>>
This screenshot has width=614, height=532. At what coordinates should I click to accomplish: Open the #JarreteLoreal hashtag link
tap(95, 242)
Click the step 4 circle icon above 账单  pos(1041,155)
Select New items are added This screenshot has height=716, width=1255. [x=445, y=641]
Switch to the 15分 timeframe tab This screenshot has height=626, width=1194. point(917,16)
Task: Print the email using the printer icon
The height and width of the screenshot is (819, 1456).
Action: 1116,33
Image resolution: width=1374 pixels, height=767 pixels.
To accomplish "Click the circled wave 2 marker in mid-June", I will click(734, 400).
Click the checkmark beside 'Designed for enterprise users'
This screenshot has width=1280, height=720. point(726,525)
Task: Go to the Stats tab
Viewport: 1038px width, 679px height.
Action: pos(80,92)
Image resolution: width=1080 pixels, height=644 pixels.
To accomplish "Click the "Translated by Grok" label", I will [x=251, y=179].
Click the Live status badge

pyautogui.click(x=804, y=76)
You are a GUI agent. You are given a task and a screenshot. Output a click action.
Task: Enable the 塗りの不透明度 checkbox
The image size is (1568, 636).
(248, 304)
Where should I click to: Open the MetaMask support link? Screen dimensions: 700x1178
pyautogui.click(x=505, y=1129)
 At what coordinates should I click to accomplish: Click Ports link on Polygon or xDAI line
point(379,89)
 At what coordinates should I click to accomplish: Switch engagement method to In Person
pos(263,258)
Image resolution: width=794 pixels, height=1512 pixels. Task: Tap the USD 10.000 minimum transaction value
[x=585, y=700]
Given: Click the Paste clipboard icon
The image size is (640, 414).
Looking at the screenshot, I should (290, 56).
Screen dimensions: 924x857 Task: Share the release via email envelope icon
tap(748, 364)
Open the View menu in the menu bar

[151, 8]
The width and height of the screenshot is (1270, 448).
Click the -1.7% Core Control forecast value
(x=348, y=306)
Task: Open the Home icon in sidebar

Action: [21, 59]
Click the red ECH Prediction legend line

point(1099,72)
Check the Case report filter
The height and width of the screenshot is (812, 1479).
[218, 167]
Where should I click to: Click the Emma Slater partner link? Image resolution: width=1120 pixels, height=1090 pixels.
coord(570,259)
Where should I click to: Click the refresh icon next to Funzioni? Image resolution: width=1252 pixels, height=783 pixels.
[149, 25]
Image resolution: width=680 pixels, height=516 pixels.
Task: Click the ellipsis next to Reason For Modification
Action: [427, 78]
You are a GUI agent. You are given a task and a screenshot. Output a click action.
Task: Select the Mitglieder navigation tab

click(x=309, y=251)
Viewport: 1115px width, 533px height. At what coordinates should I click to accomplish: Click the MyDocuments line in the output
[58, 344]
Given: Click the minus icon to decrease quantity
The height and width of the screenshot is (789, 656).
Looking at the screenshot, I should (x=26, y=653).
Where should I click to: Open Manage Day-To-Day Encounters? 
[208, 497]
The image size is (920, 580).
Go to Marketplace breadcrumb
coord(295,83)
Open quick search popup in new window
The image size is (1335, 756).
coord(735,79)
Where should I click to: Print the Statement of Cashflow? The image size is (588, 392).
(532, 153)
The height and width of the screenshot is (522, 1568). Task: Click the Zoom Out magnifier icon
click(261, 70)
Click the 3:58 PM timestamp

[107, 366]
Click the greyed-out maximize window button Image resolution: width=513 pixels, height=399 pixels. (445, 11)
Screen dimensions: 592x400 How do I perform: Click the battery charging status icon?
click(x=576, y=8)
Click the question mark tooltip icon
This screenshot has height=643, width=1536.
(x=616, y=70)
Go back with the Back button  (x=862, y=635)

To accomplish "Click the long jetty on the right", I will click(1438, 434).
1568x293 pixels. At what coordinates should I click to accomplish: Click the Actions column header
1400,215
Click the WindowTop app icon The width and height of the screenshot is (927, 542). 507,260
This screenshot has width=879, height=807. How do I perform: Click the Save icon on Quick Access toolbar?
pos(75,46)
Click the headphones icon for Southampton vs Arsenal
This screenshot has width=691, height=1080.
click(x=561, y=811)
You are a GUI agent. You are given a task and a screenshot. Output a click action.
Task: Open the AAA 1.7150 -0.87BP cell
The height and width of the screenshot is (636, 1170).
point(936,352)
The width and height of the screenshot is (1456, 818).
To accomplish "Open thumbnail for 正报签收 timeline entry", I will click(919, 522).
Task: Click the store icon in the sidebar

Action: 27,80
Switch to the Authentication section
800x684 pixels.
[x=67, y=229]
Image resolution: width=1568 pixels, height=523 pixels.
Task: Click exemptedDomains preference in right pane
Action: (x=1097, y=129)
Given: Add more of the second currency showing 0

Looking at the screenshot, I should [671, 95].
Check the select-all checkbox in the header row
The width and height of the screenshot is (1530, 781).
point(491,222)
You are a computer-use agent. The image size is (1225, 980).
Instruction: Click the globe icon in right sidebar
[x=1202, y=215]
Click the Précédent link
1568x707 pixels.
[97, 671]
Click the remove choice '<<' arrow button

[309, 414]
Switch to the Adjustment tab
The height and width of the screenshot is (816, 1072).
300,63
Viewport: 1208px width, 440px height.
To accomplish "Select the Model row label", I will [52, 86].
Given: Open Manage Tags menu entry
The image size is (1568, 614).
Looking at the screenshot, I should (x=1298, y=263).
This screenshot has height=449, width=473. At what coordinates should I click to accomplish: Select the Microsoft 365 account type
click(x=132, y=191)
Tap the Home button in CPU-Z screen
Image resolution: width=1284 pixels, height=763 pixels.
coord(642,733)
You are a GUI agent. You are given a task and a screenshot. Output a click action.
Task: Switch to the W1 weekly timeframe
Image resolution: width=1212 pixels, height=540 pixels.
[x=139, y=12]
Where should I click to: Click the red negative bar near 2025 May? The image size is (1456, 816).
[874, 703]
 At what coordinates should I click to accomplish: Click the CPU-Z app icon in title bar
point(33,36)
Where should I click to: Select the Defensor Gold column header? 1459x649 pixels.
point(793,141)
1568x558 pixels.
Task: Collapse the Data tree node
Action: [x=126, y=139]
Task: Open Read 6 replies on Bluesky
<<
TASK REQUIREMENTS
The task calls for every line of the material that contains the string "entry".

FINISHED EXERCISE
To accomplish "Open thumbnail for 正报签收 timeline entry", I will click(919, 522).
Given: Open Manage Tags menu entry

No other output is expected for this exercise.